EXECUTIVE VICE PRESIDENT
IMPERIAL INDUSTRIES, INC. STOCKHOLDERS APPROVE
REVERSE STOCK SPLIT SUBJECT TO BOARD AUTHORIZATION
Pompano Beach, FL………Imperial Industries, Inc. (“IPII”) announced today that at a special meeting of stockholders, the stockholders authorized the Company’s Board of Directors to effect a reverse stock split of Imperial’s common stock at one of two possible ratios: either (a) one for four; or (b) one for five to be determined by the Board at its discretion. The reverse stock split if enacted would affect all Imperial common stock and stock options outstanding immediately prior to the reverse stock split, when implemented.

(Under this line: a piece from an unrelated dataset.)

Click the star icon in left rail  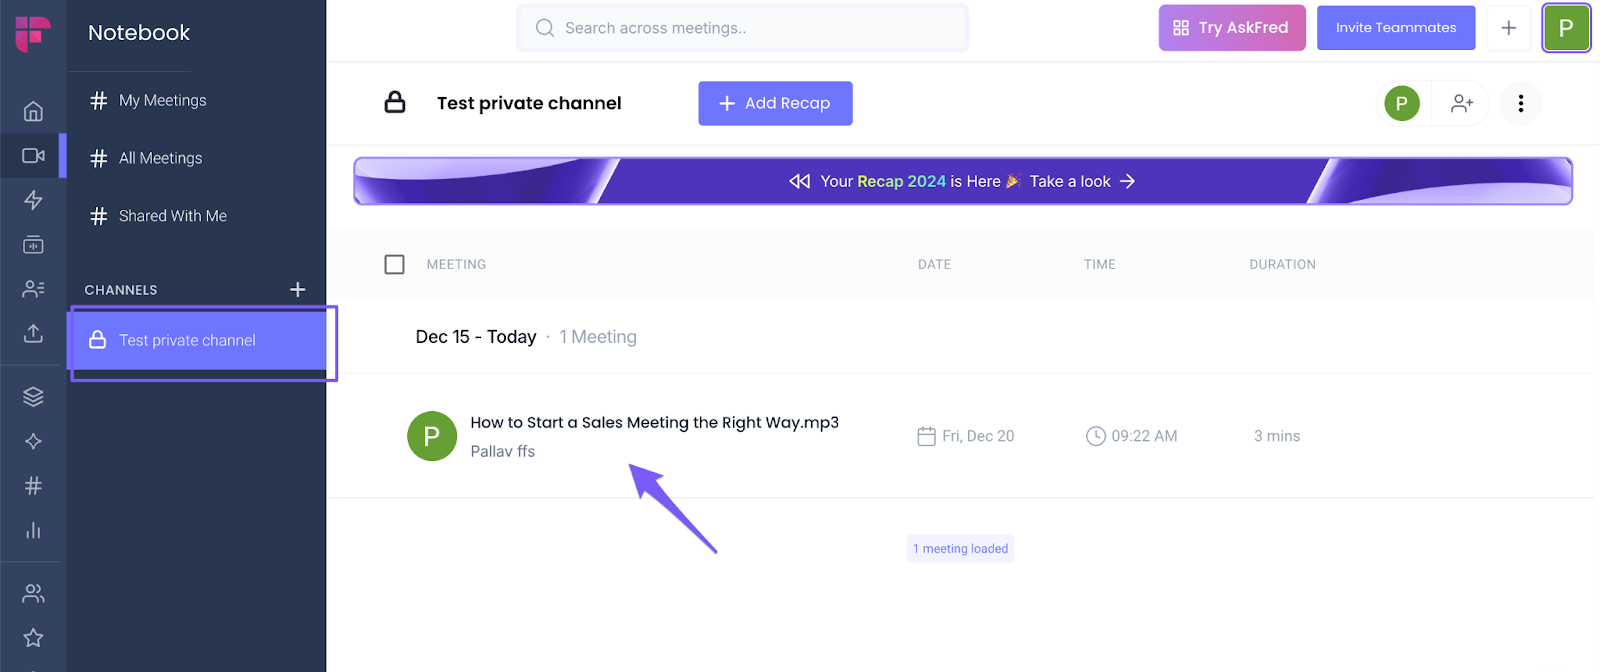(x=33, y=637)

As previously announced, Imperial presently intends to implement the reverse stock split in order to meet the minimum per share market price requirements for an initial listing on the NASDAQ Small Cap Market. On a pre-split basis, the Company has approximately 9,514,073 shares outstanding. The date for enactment of the reverse split as well as the ratio has not yet been determined. The Board of Directors has reserved the right to enact the reverse split at anytime within one year of shareholder approval or not to enact it at all.
At the time Imperial’s Board of Directors determines to implement the reverse stock split, the Company will issue a press release to announce the relevant details, including the specific reverse stock split ratio the Board selects and the record date for the reverse split. For more information regarding the reverse stock split, stockholders are urged to review Imperial’s Proxy Statement dated November 5, 2004 which is available at no charge on the SEC’s websitewww.sec.gov.

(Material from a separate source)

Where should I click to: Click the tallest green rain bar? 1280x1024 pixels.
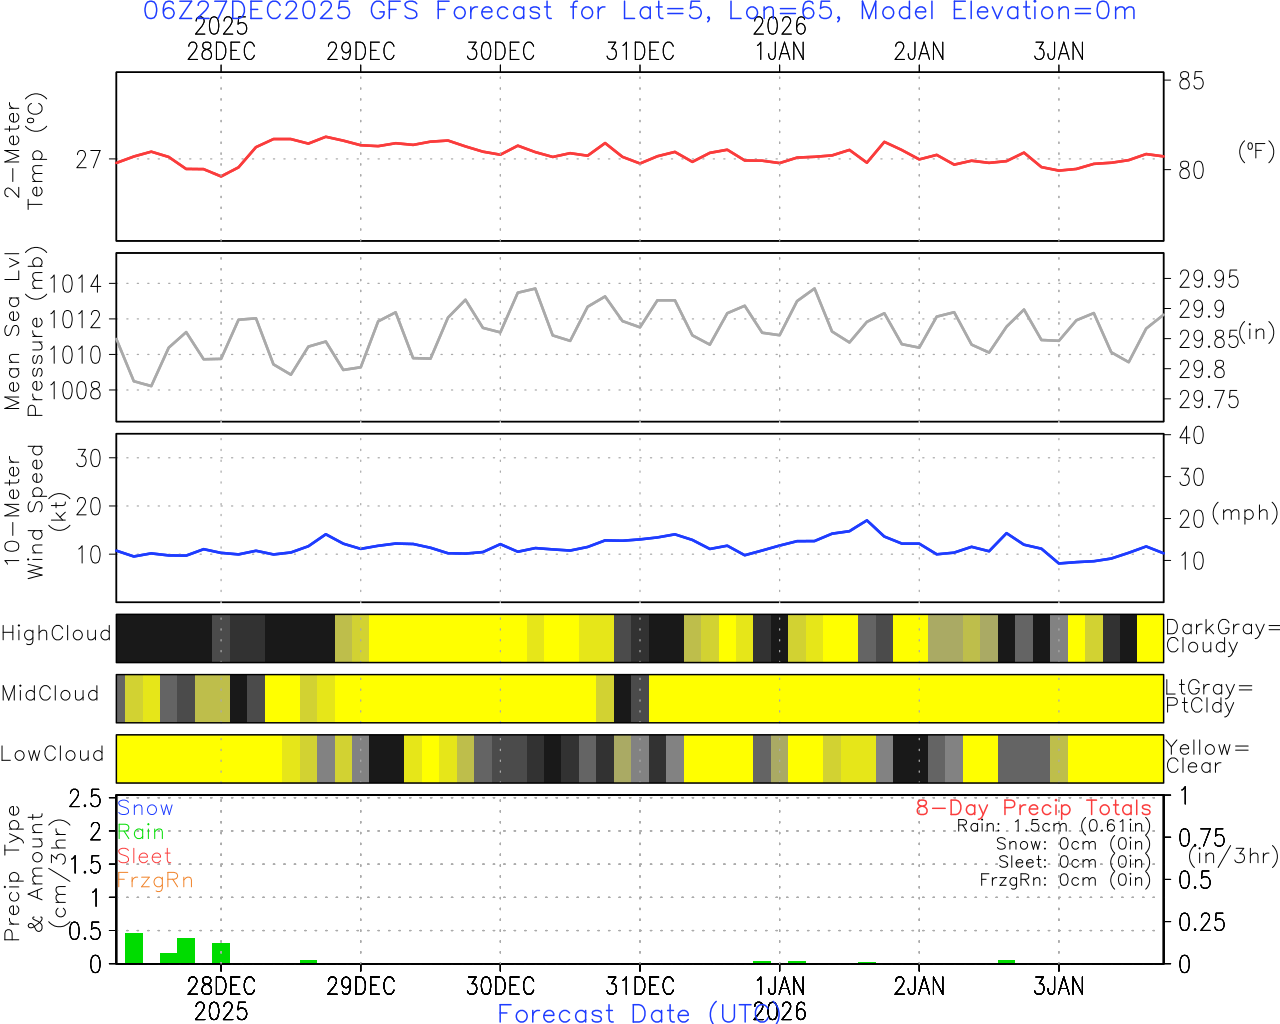point(134,948)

S. Daniel Ponce, Imperial’s Chairman of the Board stated: “I am pleased the stockholders have granted the Board authority to implement a reverse stock split. We can now move forward to apply for listing on the NASDAQ Small Cap Market with the expectations that our Company will ultimately be able to satisfy the NASDAQ listing requirements.”

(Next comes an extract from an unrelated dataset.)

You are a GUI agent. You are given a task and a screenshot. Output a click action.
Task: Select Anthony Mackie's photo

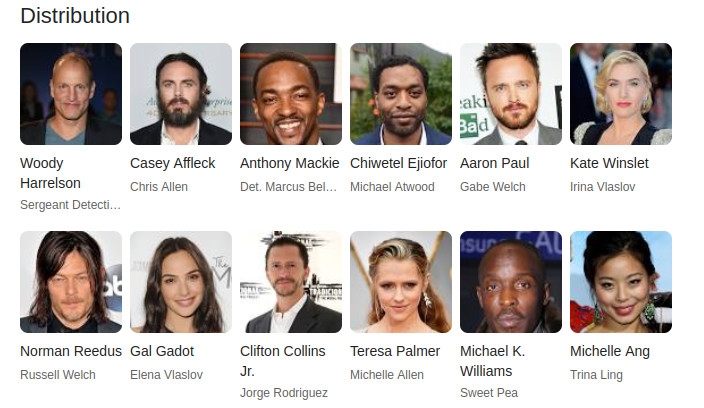click(291, 94)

Imperial Industries, Inc., a building products company, sells products throughout the Southeastern United States with facilities in the States of Florida, Georgia, Mississippi and Alabama. The Company is engaged in the manufacturing and distribution of stucco, plaster and roofing products to building materials dealers, contractors and others through its subsidiaries, Premix-Marbletite Manufacturing Co. and Acrocrete, Inc. The Company through its subsidiary, Just-Rite Supply, Inc., is engaged in the distribution of the Company’s manufactured products, as well as gypsum, roofing, insulation and masonry products manufactured by other companies. See our website atwww.imperialindustries.com for more information about the Company.
The statements in this press release contain certain forward-looking statements, which are subject to risks and uncertainties. Such statements, including those regarding, among other things, the success of the
Page 2 of News Release dated December 21, 2004
Company’s sales and marketing efforts, improvements in productivity, the Company’s strategy and future prospects, are dependent on a number of factors, including market conditions and availability of financing, only some of which are within the Company’s control. Actual results could differ materially from those currently anticipated due to a number of factors, including those set forth in the Company’s Securities and Exchange Commission filings under “Risk Factors”. A more detailed discussion of risks attendant to the forward-looking statements included in this press release are set forth in the “Forward-Looking Statements” section of the Company’s Annual Report on Form 10-K for the year ended December 31, 2003, filed with the Securities and Exchange Commission (“SEC”), and in other reports already filed with the SEC.